### Tugas Anda
1) Salin bagian ulasan buku tentang kutukan kolonial yang dimulai dari "Pada akhir bab" sampai dengan "air kita ini.", termasuk kedua bagian itu, tanpa mengubah apa pun.
2) Teruskan ulasan buku tentang kutukan kolonial dengan menulis lanjutan yang dimulai sesudah kalimat terakhirnya.

### Teks Bacaan

++++

Semua ini secara sempurna telah menjebak Indonesia pada lumpur kemiskinan
dengan meng-alienasi rakyat dari sumber penghidupannya sendiri.
Pada akhir bab ini, penulis
mengklimaks-kan semuanya dengan reflective
question, Bagaimana kita dapat membebaskan diri dari kutukan colonial ini?. Sebuah pertanyaan yang menurut saya,
sangat penting dan mendesak. Mengingat agresifitas kapitalisme yang semakin
hari , semakin mengerikan. Jika kita tida berhasil menemukan cara membebaskan diri
dari kutukan colonial, maka kita sudah menggali lubang kuburan untuk kehancuran
tanah air kita ini.
Bab V dalam buku ini, adalah pedoman
yang bisa dirujuk untuk bisa keluar dari krisis sosial ekologi yang
berkepanjangan akibat kutukan colonial.
Hal-hal yang disampaikan didalamnya adalah pemahaman baru atas tiga golongan
masalah, agar kita dapat mengenali dan menangani krisis sosial ekologi, yang
bertujuan untuk bebas dari kutukan colonial.

++++

[Data elemen dan posisi teks]
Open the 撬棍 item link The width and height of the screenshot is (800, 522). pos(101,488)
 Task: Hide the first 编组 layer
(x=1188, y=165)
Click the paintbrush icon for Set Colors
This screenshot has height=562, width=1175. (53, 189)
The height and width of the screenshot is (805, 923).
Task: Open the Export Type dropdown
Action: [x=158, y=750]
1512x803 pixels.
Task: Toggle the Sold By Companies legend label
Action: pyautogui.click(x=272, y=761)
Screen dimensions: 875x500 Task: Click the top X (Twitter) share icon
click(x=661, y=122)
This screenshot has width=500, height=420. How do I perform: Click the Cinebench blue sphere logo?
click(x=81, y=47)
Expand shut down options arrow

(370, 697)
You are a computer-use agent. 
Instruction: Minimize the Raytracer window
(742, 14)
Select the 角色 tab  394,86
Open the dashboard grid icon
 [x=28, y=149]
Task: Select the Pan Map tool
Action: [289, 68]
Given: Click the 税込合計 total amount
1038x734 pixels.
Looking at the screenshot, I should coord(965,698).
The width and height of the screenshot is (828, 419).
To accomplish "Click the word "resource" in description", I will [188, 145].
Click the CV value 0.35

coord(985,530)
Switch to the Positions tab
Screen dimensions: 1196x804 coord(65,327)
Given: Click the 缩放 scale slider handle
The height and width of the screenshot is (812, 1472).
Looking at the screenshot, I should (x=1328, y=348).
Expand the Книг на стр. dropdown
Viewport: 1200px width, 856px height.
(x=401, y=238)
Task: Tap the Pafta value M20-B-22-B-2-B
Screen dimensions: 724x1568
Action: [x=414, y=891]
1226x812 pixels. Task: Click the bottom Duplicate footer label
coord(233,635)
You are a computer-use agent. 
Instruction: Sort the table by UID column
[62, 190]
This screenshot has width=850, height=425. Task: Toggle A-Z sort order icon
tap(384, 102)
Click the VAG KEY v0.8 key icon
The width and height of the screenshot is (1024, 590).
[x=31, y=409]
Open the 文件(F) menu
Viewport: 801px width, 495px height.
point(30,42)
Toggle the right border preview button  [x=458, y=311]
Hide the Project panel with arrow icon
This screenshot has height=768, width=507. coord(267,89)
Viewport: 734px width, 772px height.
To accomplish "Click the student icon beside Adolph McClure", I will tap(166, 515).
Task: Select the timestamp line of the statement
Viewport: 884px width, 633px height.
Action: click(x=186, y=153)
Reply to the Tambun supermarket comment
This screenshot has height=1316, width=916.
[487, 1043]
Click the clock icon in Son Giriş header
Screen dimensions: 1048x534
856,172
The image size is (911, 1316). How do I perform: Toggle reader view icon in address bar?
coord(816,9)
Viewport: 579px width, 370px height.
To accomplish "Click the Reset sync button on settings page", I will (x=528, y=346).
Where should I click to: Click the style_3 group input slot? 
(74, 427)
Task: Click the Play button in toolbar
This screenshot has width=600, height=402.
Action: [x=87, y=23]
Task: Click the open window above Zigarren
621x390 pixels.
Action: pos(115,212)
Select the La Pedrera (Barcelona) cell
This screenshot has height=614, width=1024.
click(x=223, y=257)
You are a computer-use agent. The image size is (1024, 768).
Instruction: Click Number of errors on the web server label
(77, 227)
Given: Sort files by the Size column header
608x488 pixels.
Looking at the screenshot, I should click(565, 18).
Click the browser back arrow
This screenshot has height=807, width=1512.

++++

### Jawaban Tugas
1)
Pada akhir bab ini, penulis
mengklimaks-kan semuanya dengan reflective
question, Bagaimana kita dapat membebaskan diri dari kutukan colonial ini?. Sebuah pertanyaan yang menurut saya,
sangat penting dan mendesak. Mengingat agresifitas kapitalisme yang semakin
hari , semakin mengerikan. Jika kita tida berhasil menemukan cara membebaskan diri
dari kutukan colonial, maka kita sudah menggali lubang kuburan untuk kehancuran
tanah air kita ini.

2)
Yang pertama adalah
Keselamatan dan kesejahteraan rakyat, Yang
kedua adalah keutuhan fungsi-fungsi faal dalam hidup, dan Yang terkahir adalah Produktivitas
rakyat.
Pada bagian penutup, penulis kembali
memanggil kita secara ideologis untuk menjadi pandu bagi tanah air. Bahwa kita adalah ‘arus balik’ dari semua proses
pemorak porandaan tanah air ini. Kita dengan segala daya dan upaya akan dapat
memaknai keindonesiaan sejati kita,sebagai seorang penjaga ‘ibu sejati’.
Banyak
filsuf yang mencoba menafsirkan dunia, tapai banyak yang lupa bagaimana cara
mengubahnya
(Karl Marx)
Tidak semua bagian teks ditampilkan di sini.